■ TEXTO MOSTRADO
+ + + +
Mientras que el psicoanálisis de la calle sería aquel que da lugar a la invención en la vía del porvenir. Y es en este campo donde podría ubicarse la práctica del psicoanálisis en las Instituciones Públicas.

 

  Recuerdo que en la época en que ingresamos al Ameghino muchos de los que estamos presentes aquí, varias parroquias psicoanalíticas porteñas nos decían que lo que practicábamos en el hospital no era psicoanálisis. A lo sumo y con suerte, sólo entrevistas preliminares. Sostenían dicha limitación en las diversas condiciones que impone el Otro Institucional.

 

  Pero nosotros, que ofertábamos nuestros cuerpos en la experiencia, teníamos la convicción contraria. Y argumentábamos que Freud analizaba arriba de un tren o en la cima de una montaña y que la multiplicación de demandas propia del hospital, en todo caso, afilaba nuestra escucha empujándonos a leer el no-todo en las situaciones más diversas.

 

  “Hay veces”, dice entonces Claudia, textual y bellamente, “en que los efectos analíticos suceden entre las cuatro paredes de un consultorio dentro del hospital. Hay veces en que esos efectos desbordan las paredes del consultorio y ruedan por los pasillos haciendo lazo; de esta forma en los pasillos, algo pasa entre otros. Pero también hay veces en que la práctica del psicoanálisis desborda las paredes de la institución.”

 

  Agrego entonces que, cientos de trabajos publicados, cerraron la boca del museo del psicoanálisis en esa contienda. Hoy, muchos años después, lo que causa alboroto son las declaraciones sobre identidad de género.

 

  Por último, Claudia sitúa, con relación al inconsciente, la diferencia entre inventar y descubrir. Descubrir supondría un saber completo, cerrado y ya constituido previamente. Mientras que inventar, en coincidencia con el arte contemporáneo, implica un hacer con eso que hay. Porque si bien los significantes son recibidos de una instancia previa que es el campo del Otro, la invención de un significante nuevo es algo bien diferente a la memoria. Implica la caída de saberes supuestos.

 

  A partir de lo cual, me autorizo a decir que este libro no sólo da testimonio de una trayectoria, sino también testimonio de un fin de análisis.

 

  Hace más de ocho años que con Claudia dejamos de encontramos en los pasillos que nos cobijaron durante casi tres décadas, junto a Haydée, Leo, Nada, Stella, Gloria, Alba, Lili, Marta, Judith, Silvia, María, Nelly, Perla, Rosa, Masu, Sara, Héctor, Adrián, Roberto y tantos otros queridos compañeros con los cuales sostuvimos la interlocución.

 

  A pesar del tiempo transcurrido, vuelvo a encontrar convergencias en las formulaciones y resonancias en las escrituras. Lo cual me hace sentir que no estoy ni tan solo ni tan loco, ni que me fui tan al pasto con mis escritos; que aquella experiencia de la calle sigue haciendo marca; que hay al menos una interlocutora interesada en los temas que me parecen vitales y urgentes. Por eso quiero agradecerle a Claudia el honor de estar hoy en esta mesa y poder hacer pública la inmensa alegría que me causa la aparición de este libro.
+ + + +
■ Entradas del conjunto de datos
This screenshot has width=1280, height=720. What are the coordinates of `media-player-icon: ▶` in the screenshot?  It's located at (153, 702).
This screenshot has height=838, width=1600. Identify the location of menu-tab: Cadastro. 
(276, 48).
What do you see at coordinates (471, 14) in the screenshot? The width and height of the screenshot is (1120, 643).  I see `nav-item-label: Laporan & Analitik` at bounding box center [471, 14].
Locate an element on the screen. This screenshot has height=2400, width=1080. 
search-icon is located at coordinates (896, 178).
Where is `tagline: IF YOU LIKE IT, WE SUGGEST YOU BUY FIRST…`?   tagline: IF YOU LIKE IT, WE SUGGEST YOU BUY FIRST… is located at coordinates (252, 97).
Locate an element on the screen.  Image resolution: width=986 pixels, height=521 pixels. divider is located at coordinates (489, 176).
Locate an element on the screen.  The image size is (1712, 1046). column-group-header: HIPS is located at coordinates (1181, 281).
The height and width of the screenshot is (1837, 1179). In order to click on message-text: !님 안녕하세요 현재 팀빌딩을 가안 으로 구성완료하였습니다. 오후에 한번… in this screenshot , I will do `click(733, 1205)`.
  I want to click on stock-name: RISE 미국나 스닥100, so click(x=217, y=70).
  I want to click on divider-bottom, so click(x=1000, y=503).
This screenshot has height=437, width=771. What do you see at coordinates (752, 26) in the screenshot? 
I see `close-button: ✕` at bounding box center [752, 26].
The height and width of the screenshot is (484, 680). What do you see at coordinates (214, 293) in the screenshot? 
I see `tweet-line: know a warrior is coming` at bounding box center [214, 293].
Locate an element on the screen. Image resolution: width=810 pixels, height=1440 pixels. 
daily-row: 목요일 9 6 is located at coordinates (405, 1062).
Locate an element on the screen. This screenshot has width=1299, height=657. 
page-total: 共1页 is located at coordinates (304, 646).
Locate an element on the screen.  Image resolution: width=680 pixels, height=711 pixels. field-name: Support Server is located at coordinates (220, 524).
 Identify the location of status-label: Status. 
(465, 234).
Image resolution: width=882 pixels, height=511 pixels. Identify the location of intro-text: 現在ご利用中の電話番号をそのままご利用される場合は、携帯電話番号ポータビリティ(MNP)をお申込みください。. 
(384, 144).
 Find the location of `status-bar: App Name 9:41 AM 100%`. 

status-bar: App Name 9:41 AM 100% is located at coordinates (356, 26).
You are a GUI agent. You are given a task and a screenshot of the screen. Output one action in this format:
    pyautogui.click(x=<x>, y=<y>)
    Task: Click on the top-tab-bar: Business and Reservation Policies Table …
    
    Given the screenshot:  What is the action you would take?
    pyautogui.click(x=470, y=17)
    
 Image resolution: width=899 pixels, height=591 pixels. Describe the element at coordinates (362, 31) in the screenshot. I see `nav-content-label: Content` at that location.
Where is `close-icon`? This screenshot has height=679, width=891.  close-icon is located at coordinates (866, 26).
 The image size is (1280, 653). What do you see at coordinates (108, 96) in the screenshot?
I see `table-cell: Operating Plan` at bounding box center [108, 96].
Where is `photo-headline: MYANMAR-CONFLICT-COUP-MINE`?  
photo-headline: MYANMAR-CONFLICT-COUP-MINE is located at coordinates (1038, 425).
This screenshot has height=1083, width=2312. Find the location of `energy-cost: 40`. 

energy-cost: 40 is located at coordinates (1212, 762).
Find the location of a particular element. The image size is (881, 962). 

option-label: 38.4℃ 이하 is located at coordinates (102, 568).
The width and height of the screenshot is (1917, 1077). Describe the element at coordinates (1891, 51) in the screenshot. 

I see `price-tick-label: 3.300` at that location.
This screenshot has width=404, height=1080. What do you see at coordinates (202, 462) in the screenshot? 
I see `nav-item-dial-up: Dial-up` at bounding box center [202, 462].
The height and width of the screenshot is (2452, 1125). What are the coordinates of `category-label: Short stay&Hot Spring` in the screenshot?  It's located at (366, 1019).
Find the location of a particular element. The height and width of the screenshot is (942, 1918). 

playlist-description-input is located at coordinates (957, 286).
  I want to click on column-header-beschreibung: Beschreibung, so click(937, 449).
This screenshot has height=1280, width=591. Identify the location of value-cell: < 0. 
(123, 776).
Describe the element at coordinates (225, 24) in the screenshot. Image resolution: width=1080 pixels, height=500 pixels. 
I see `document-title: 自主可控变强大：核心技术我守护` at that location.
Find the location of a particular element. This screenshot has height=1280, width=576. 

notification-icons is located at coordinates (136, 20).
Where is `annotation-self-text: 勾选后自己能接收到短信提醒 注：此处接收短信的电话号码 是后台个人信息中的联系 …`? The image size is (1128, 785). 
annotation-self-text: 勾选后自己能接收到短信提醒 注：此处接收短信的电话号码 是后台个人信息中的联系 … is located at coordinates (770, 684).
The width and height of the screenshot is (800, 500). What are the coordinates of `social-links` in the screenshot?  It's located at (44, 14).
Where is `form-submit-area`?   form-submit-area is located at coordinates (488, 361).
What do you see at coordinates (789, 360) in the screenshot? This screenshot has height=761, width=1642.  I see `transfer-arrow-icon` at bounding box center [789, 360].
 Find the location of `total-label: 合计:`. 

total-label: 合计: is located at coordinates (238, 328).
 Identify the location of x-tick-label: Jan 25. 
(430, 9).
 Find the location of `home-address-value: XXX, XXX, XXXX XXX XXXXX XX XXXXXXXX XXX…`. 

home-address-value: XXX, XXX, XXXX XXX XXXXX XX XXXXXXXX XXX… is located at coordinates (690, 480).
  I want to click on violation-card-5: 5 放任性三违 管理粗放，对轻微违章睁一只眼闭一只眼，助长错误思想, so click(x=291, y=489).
+ + + +
■ CONSIGNA 1
En el texto mostrado, ¿qué decían varias parroquias psicoanalíticas porteñas sobre lo que se practicaba en el hospital?
■ CONSIGNA 2
Convierte en una lista el párrafo del texto mostrado que comienza con «Por último, Claudia sitúa», sin perder sus datos principales.

■ RESPUESTA ESPERADA 1
Decían que no era psicoanálisis, sino a lo sumo y con suerte solo entrevistas preliminares.

■ RESPUESTA ESPERADA 2
- Claudia distingue, respecto del inconsciente, entre inventar y descubrir.
- Descubrir supone un saber completo, cerrado y ya constituido previamente.
- Inventar, como en el arte contemporáneo, implica hacer con lo que hay.
- Los significantes se reciben del campo del Otro, pero inventar uno nuevo es distinto de la memoria.
- La invención implica la caída de saberes supuestos.